4 Types of Data Analysis Methods
What do we mean by data analytics? It’s the science of evaluating and interpreting data to draw insight for use in improving performance. Decision-makers use data analytics to answer the fundamental questions their companies face — it is essential to modern business.
Data analysts employ a variety of techniques to leverage their data into intelligence. These are considered the four most common types of data analytics. You can learn more about these methods at Berkeley Data Analytics Boot Camp.
Descriptive Analytics
Descriptive analytics is the process of applying data to answer the questions, “What happened?” or “What is happening right now?” Data analysts use historical and current data to monitor real-time events and examine changes over time in any industry.
Companies rely on descriptive analytics to give context to their data. For instance, a company might report second-quarter product sales of $100,000. However, a descriptive analytics report might show sales were down from the first quarter but up from the previous year’s second quarter. Decision-makers can use that insight to address the strengths and weaknesses of their business units.
Diagnostic Analytics
Where descriptive analytics examines what happened, diagnostic analytics addresses why it happened. Companies turn to diagnostic analytics to help them understand successes, troubleshoot problems and make more informed decisions.
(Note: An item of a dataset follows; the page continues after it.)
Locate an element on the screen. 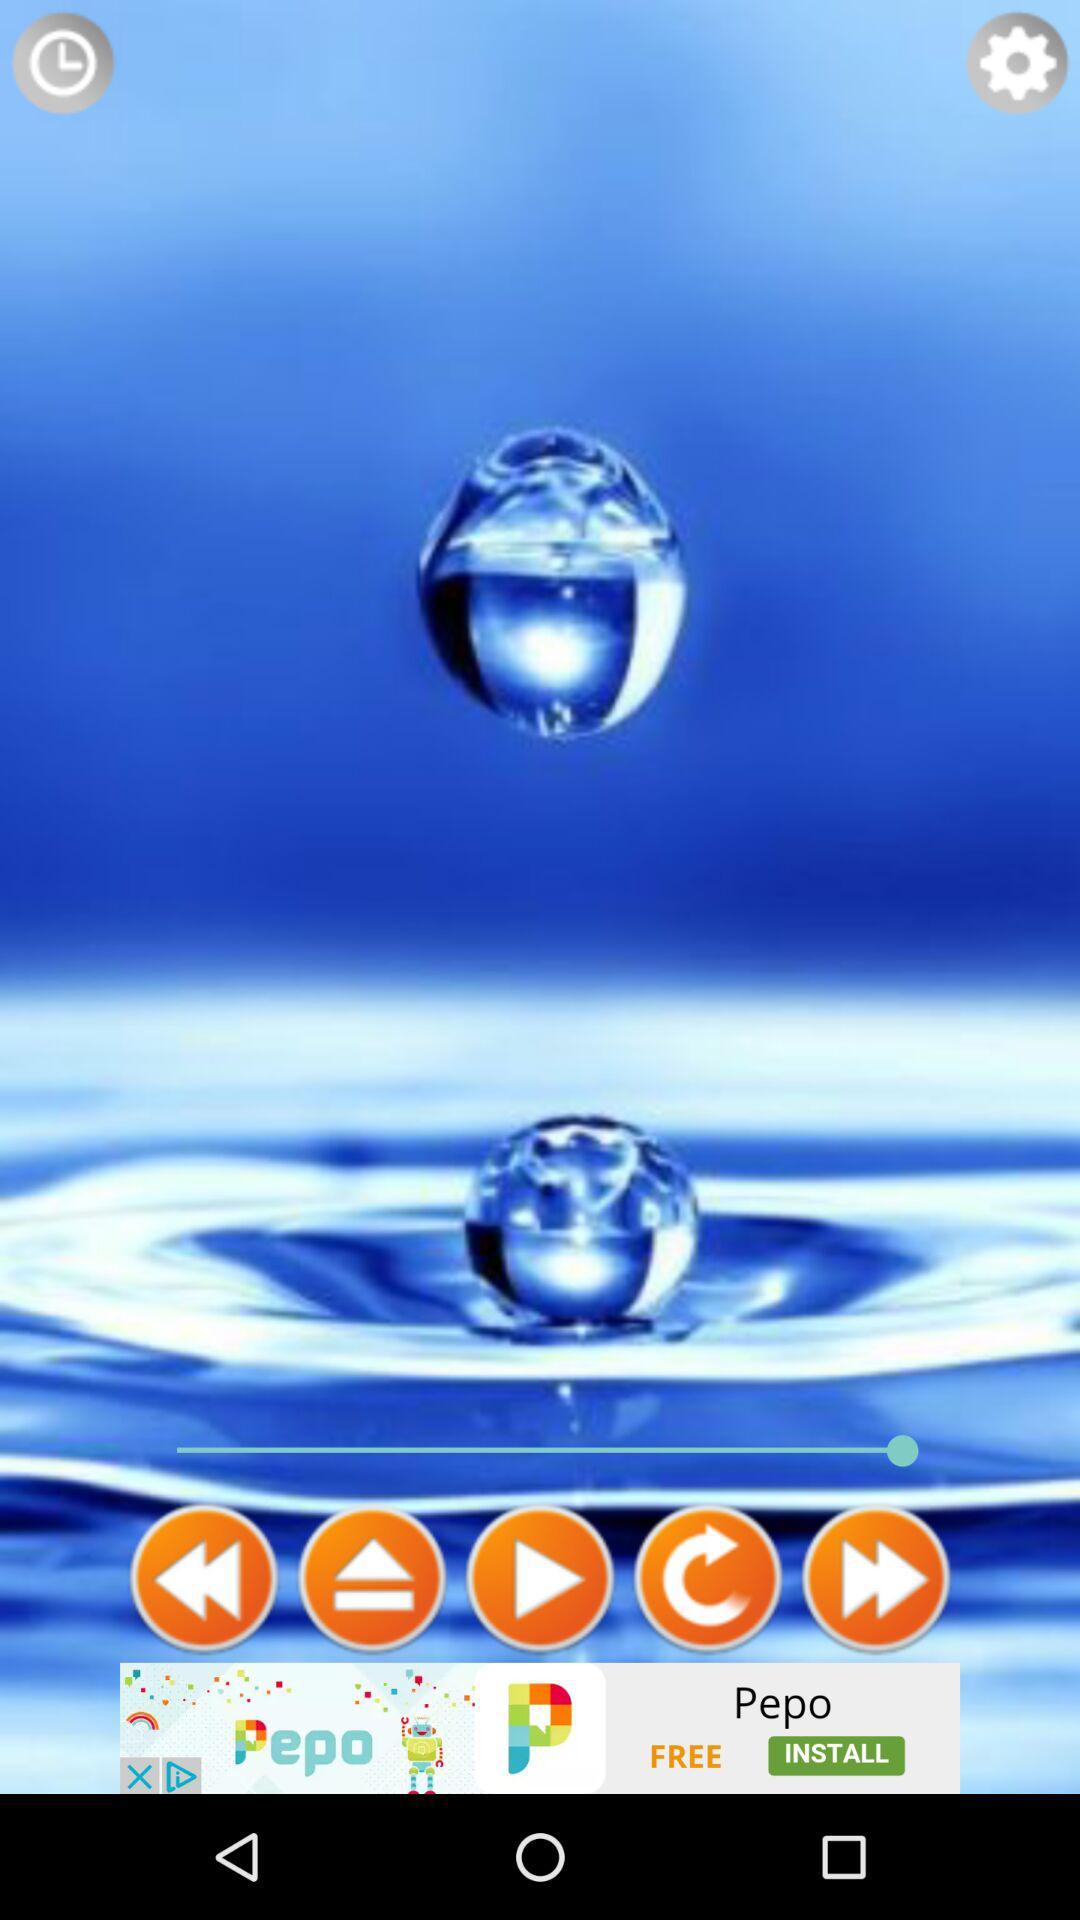 The image size is (1080, 1920). to play the video is located at coordinates (540, 1577).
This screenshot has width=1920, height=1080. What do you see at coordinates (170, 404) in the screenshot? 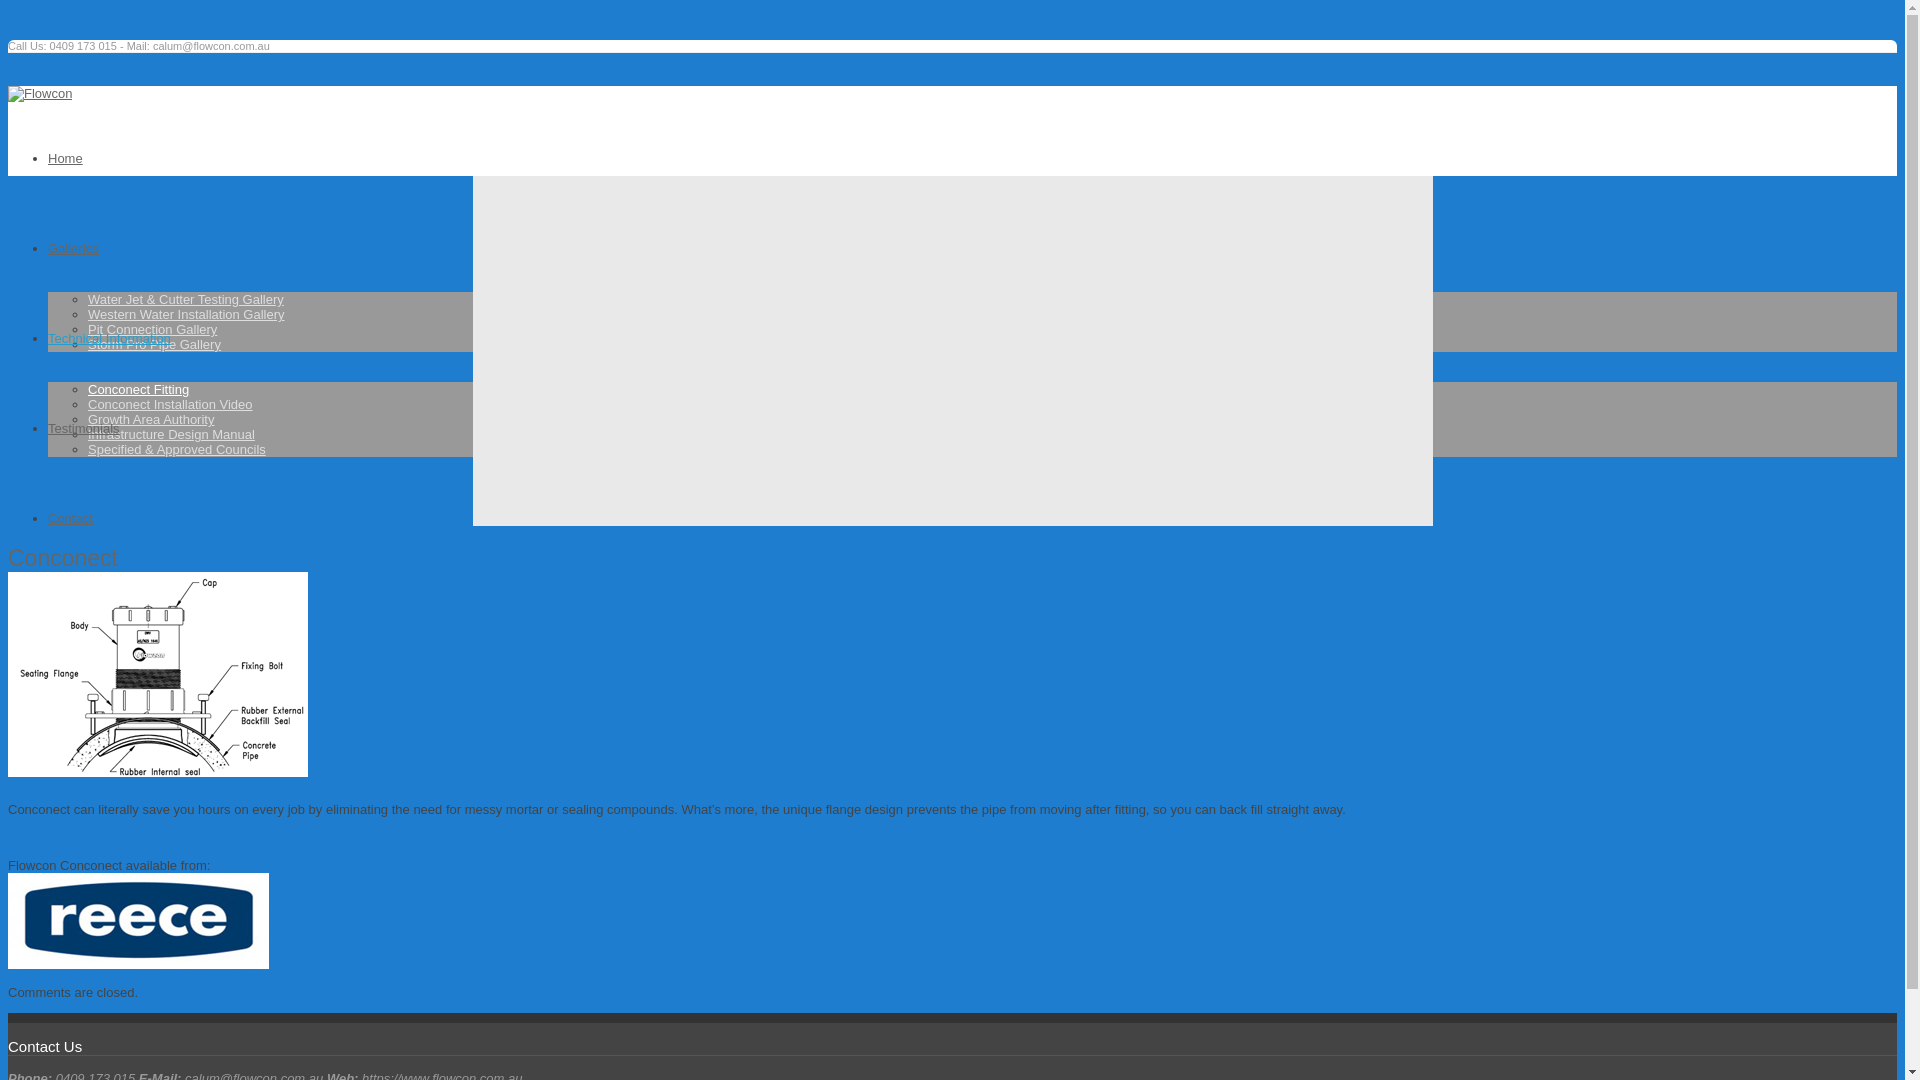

According to the data analytics company Selerity, diagnostic analytics is an advanced branch of data analytics that uses regression analysis, data mining, data drilling and other techniques to find correlations and causes within data. Diagnostic analytics builds on the intelligence extracted from descriptive analytics, giving decision-makers a more contextual look at their data.
Predictive Analytics
Data analysts perform predictive analytics to answer this question: “What is going to happen?”
The objective of predictive analytics is to calculate the possibility of future outcomes by assessing historical and current data.
Predictive analytics certainly isn’t new — businesses have been using data to generate forecasts and predictive models for decades. But the use of predictive analytics has grown with the rise of AI, machine learning, data mining and other technologies that have made models faster to build and better equipped to handle vast amounts of data. These tools also are important in creating predictive models from the varied structured and unstructured data that companies now generate.
Prescriptive Analytics
The question a prescriptive analytics model seeks to answer is this: “What should we do?” Data analysts investigate data to suggest options to be explored and determine actions that should be taken. This is a growing field of data analytics.
As with predictive analytics, prescriptive analytics exercises some of the latest methods and tools in data science: graph analysis, neural networks and machine learning. When used effectively and with the proper data, prescriptive analytics can help decision-makers chart a business course based on data-driven projections rather than instincts or hunches.